LLM Routing

When building assistants that use Large Language Models (LLMs), it’s often important to distribute or “route” requests across multiple deployments or even multiple providers. For instance, you might deploy the same model in multiple regions to reduce latency, or switch among providers to balance usage and cost. Rasa Pro (CALM) provides a multi-LLM router that does this work for you behind the scenes.

The router can also handle embedding models in the same way. In this guide, you’ll learn how to:

Define multiple model groups in your endpoints.yml
Select a routing strategy (e.g., simple-shuffle, least-busy)
Configure caching or store usage data in Redis
Use the router for LLM completions and for embeddings

Note

The Multi-LLM router feature requires Rasa Pro 3.11.0 and above.

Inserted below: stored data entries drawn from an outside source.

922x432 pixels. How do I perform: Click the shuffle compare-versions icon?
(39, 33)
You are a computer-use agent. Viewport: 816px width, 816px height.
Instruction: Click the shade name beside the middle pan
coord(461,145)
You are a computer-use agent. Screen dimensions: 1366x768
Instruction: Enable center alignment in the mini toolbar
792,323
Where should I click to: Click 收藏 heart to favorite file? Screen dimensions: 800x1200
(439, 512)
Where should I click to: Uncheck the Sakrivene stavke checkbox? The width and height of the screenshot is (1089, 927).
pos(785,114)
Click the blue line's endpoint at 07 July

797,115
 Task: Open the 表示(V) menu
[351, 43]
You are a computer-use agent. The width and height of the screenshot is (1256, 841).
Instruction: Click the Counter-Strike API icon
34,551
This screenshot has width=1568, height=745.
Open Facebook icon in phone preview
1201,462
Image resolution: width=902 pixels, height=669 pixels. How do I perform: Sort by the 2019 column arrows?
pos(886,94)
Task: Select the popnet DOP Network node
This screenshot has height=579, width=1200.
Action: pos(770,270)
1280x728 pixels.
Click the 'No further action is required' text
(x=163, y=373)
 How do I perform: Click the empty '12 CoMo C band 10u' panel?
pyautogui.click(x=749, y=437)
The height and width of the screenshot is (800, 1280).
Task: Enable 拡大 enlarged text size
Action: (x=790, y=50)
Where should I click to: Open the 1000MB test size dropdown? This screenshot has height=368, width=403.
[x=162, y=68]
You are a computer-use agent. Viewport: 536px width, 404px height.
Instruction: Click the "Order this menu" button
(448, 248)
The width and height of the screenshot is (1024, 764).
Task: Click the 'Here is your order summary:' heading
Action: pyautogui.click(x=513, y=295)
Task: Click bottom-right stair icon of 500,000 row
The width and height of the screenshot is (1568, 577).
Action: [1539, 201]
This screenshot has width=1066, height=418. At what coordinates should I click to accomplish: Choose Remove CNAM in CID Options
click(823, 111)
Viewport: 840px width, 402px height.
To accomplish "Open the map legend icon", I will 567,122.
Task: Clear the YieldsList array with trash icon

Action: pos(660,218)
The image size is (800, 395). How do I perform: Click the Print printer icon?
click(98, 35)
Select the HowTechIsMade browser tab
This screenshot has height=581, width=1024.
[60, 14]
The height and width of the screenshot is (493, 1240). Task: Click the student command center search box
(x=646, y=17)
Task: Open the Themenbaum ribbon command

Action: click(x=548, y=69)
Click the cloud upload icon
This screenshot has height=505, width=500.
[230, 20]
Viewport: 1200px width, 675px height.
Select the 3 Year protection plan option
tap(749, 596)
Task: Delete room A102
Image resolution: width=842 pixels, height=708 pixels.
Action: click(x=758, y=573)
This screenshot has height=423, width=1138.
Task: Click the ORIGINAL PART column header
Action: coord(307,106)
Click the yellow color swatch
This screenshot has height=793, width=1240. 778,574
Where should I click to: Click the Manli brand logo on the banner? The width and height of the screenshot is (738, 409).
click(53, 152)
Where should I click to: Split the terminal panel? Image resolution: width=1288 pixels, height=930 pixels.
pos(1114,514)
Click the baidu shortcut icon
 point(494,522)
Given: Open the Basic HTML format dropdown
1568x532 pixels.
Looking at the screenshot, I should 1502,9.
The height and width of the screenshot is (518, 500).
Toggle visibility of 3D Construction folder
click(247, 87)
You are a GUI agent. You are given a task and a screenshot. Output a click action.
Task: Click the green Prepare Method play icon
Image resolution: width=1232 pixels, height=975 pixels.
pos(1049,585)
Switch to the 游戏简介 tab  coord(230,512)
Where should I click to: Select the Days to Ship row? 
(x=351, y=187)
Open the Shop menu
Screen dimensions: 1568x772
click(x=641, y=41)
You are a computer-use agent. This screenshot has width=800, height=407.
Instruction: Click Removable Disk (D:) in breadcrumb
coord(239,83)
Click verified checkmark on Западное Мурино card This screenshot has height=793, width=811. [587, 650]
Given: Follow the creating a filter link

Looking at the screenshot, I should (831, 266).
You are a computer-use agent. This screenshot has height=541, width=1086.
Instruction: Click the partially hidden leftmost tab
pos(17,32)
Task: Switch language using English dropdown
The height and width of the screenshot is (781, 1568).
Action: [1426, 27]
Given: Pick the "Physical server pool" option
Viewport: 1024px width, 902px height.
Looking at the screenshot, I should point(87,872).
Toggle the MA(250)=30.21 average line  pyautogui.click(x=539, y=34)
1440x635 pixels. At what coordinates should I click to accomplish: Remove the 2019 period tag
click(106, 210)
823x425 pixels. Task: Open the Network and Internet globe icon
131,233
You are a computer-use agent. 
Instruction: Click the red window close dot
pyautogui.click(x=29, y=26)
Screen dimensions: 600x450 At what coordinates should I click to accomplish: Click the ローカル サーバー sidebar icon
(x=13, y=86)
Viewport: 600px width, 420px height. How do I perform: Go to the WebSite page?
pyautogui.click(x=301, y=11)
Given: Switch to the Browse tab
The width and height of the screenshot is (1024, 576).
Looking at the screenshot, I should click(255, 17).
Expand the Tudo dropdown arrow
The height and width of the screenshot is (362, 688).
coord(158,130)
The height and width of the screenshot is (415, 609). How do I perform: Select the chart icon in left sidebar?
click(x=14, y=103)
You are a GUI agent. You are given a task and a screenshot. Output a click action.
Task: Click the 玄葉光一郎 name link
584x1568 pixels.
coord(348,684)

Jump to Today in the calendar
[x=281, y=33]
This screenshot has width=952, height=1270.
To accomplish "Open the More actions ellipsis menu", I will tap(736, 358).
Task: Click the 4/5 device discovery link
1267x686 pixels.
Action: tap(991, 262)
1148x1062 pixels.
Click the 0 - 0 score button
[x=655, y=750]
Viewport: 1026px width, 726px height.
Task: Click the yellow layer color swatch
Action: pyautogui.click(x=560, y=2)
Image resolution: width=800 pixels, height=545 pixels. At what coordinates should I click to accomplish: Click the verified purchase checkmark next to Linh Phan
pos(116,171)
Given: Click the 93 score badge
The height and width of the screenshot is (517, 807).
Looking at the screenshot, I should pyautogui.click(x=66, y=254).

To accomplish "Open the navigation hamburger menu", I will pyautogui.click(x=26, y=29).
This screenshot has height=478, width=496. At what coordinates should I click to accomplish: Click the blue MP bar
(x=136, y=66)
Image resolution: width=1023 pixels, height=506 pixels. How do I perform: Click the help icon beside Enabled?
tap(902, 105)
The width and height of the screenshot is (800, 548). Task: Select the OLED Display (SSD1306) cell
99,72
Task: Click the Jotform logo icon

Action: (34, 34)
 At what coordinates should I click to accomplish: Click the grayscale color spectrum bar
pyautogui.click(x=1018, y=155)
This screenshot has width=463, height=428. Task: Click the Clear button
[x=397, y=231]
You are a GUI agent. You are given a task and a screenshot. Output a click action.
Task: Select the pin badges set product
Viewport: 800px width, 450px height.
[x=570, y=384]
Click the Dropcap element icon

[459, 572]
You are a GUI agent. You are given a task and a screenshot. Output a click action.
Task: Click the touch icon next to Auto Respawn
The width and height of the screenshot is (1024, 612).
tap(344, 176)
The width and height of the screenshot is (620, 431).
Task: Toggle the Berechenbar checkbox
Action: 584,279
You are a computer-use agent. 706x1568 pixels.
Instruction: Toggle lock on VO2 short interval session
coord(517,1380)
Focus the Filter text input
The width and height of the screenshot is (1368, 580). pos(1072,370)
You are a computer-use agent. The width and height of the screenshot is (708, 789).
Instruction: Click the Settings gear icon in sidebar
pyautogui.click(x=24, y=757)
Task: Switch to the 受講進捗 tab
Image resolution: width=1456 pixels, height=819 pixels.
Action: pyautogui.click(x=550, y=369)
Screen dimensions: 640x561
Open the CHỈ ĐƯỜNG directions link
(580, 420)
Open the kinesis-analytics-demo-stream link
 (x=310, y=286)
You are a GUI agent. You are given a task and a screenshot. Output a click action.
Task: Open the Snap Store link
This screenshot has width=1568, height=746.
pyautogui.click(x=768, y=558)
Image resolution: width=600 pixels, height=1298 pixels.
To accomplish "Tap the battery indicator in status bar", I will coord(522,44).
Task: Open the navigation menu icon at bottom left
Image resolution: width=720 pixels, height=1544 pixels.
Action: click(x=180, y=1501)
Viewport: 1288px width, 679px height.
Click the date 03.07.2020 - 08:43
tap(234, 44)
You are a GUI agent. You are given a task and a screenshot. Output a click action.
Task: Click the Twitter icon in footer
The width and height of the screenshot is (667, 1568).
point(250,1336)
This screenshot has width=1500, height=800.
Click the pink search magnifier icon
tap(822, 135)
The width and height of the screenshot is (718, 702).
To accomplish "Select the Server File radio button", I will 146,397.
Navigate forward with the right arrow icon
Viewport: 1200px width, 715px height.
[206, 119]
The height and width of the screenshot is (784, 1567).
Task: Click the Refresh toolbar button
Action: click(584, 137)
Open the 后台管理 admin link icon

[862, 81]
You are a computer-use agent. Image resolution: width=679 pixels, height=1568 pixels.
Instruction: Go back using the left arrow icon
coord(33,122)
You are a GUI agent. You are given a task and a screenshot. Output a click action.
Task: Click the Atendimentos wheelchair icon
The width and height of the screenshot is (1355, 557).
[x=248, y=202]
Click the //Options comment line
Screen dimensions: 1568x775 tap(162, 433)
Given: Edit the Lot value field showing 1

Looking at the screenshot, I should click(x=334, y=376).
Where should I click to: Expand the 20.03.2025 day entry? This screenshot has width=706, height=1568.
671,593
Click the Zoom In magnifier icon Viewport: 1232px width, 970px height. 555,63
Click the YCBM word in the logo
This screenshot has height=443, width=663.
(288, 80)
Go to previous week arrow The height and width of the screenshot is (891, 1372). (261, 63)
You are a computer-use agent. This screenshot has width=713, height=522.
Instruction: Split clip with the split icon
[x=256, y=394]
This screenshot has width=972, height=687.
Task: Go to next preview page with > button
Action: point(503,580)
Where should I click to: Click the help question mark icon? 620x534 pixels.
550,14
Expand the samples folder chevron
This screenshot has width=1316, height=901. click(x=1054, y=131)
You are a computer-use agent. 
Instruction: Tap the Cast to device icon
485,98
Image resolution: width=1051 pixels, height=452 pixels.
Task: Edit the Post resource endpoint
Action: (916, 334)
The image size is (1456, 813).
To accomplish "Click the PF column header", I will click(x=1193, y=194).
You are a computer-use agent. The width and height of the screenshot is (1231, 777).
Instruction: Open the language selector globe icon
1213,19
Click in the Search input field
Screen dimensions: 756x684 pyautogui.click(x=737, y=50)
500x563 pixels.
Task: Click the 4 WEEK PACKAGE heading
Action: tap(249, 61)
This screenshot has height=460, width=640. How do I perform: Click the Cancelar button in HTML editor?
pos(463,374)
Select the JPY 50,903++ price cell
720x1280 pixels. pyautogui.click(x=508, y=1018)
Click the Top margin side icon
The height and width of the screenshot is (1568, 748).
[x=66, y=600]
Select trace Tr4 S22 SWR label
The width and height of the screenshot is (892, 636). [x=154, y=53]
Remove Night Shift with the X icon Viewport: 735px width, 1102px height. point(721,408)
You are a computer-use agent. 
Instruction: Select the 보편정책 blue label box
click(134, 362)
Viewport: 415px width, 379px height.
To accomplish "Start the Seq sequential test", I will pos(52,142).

Why Use Multi-LLM Routing?

Some scenarios where you might want to configure multiple LLM providers or deployments:

Load balancing: Distribute requests across multiple deployments to avoid hitting rate limits or usage caps on a single LLM deployment.
Latency optimization: Direct user requests to the nearest or least busy region to reduce response times.
Failover: If one deployment goes down or fails to respond, seamlessly switch to the next available deployment.
Cost optimization: Route requests based on token usage or cost per token to stay within budget.

Basic Configuration

All multi-LLM routing happens in your endpoints.yml under model groups. A model group defines one or more LLM (or embedding) deployments that share the same underlying model. You then specify a router block with your chosen routing strategy and any additional parameters.

Minimal Example

endpoints.yml
model_groups:
  - id: azure_llm_deployments
    models:
      - provider: azure
        deployment: rasa-gpt-4
        api_base: https://azure-deployment/
        api_version: "2024-02-15-preview"
        api_key: ${MY_AZURE_API_KEY}
    router:
      routing_strategy: simple-shuffle

id: A unique identifier for this group.
models: One or more LLM deployments to include in the group.
routing_strategy: How requests are distributed across the models.

Recommendation

Add multiple identical deployments (e.g., different regions or hosts) to ensure consistent outputs. Mixing fundamentally different models (e.g., GPT-3.5 vs GPT-4) in the same group may lead to unpredictable behavior.

Using Multiple Deployments

Below, we define two deployments in the same model group and apply a shuffle routing strategy:

endpoints.yml
model_groups:
  - id: azure_llm_deployments
    models:
      - provider: azure
        deployment: gpt-4-instance-france
        api_base: https://azure-deployment-france/
        api_version: "2024-02-15-preview"
        api_key: ${MY_AZURE_API_KEY_FRANCE}

      - provider: azure
        deployment: gpt-4-instance-canada
        api_base: https://azure-deployment-canada/
        api_version: "2024-02-15-preview"
        api_key: ${MY_AZURE_API_KEY_CANADA}

    router:
      routing_strategy: simple-shuffle

Available Routing Strategies

simple-shuffle: Distributes requests by randomly shuffling across deployments.
least-busy: Routes to whichever deployment currently has the fewest ongoing requests.
latency-based-routing: Routes to the deployment with the lowest measured response time.
cost-based-routing: Requires Redis. Routes to whichever deployment so far has the lowest total cost.
usage-based-routing: Requires Redis. Routes to the deployment with the lowest total token usage over time.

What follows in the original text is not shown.